Action item =
"will" appears in how many lines of the entries? State only the number.

Stored records
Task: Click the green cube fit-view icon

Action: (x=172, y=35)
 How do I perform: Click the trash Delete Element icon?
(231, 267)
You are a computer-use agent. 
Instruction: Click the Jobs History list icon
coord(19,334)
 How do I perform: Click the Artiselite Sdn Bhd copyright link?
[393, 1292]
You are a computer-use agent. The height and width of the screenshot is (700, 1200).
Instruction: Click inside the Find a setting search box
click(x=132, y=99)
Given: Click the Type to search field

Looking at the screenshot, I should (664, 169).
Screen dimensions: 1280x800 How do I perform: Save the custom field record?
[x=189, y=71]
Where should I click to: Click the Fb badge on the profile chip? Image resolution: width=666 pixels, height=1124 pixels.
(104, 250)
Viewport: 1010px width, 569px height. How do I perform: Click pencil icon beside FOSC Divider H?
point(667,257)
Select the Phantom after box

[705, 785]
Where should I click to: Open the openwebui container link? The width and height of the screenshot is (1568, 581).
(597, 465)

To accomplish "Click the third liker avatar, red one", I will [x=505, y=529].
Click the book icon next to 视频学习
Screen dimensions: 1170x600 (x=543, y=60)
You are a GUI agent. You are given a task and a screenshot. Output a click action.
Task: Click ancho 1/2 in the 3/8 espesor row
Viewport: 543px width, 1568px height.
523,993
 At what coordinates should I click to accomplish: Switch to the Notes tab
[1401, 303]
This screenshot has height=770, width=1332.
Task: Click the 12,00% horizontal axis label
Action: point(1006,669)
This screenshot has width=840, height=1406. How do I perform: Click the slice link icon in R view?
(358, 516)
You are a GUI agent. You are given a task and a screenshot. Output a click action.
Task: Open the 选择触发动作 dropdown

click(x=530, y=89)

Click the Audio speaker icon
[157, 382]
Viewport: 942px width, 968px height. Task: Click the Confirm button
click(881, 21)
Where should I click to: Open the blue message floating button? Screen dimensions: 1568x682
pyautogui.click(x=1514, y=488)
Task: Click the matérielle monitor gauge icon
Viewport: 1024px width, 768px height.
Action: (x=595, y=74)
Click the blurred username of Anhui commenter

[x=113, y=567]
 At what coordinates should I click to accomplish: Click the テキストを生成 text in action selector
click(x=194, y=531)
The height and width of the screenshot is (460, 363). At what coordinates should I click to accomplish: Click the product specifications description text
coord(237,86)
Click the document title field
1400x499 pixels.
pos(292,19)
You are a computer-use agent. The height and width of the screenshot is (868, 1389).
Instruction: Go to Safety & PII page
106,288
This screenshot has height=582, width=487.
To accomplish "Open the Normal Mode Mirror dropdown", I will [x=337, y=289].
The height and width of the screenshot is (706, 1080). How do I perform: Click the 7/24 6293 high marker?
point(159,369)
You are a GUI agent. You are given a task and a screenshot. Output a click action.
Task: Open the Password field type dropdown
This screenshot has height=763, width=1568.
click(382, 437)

Solution to this task =
2